For this 8-Weight Shootout, we are trying to gauge how well each rod performs with an 8-weight line. However, we know that some of these rods would be better with a 9-weight line. If you are having problems with any of these rods loading well at short distances, don’t be afraid to go up to a 9 weight line or at least try one before settling in on which line to use. For most anglers though, we feel that an 8-weight line is the one to use. Rods that we feel might benefit from a #9 line are the Loop Cross SW-Fast, the Sage Salt HD, and the Redington Vice.
In the past we have used the standard SA Mastery Bonefish Taper, but their new Amplitude Bonefish taper is even better. This 100-foot line utilizes a 40-foot head (including tapers in a WF-8-F) and a 60-foot belly. The first few feet of the tip is textured for the ultimate in flotation, then it goes to a smooth line for the remainder of the belly. A light texture on the shooting line allows the line to shoot like crazy. This new line has the S.A. Tropi-Core technology – a stiff coating and stiff core, perfect for warmer climates. At the back end of this Amplitude line is a 10-foot section of black line, called a sighter. The idea is to show you where the start of the fly line is when you are playing a fish that has run well into your backing. This sighter makes it easy to see how much backing you have out as you are reeling it back onto the reel. Once I have the fly line back on the reel, then I feel comfortable putting a lot more pressure on the fish to land it. I think this “sighter” is handy, but if you would rather not have it on your line, it is easy to take off, as it is attached with loop-to-loop connections.

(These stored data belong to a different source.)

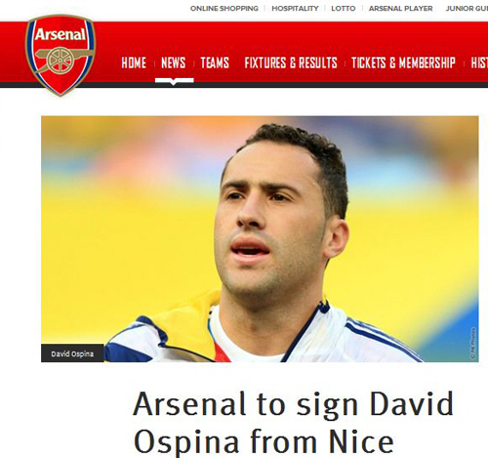488x458 pixels.
Task: Visit the Arsenal Player link
Action: [400, 9]
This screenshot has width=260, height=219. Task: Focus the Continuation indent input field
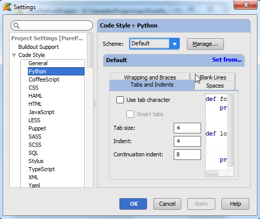[x=187, y=154]
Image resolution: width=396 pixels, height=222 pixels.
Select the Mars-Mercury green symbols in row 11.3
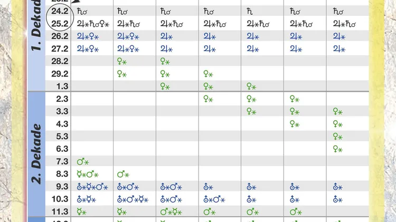point(171,212)
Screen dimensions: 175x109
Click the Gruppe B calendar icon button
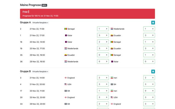tap(153, 72)
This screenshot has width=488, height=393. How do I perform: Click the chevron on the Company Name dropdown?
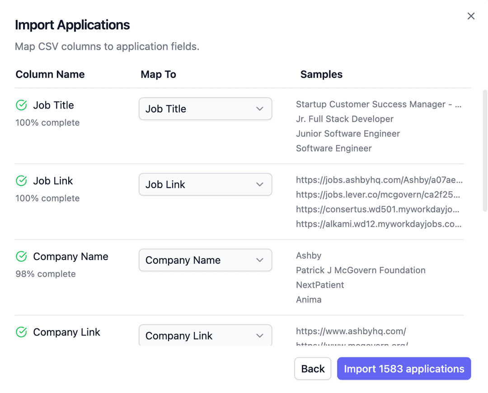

What surprised us was how well the Amplitude Bonefish cast compared to the previous Bonefish Taper, and how well it would shoot, even here in the colder Montana weather, once we stretched it out. So at the beginning of each casting session we would stretch out the full length of each line- stretching it perhaps 15 feet or more. We would then strip it into loose coils at our feet while casting the rods. Of course once we reeled up the lines on the reels we had to stretch them out again before more casting was done.

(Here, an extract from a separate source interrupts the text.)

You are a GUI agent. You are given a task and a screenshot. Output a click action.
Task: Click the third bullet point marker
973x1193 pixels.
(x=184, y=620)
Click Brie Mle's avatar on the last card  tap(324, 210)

For cold-water applications you’ll want to switch over to a softer, colder water line like the SA MPX or the Amplitude MPX. Anglers fishing for stripers etc. in temperate climates often use an intermediate line like SA’s Sonar Titan. Throwing streamers for trout, our favorite sinking line is the new SA Sonar Sink Tip, type V that has a 14-foot sink tip in WF-8-F. The SA Sink 25 Cold gives you a 25-foot super fast sink tip. Their Intermediate/Sink 3/Sink 5 line gives you a line with a fast sink type 5 tip, a Sink 3 section behind this and then an intermediate running line.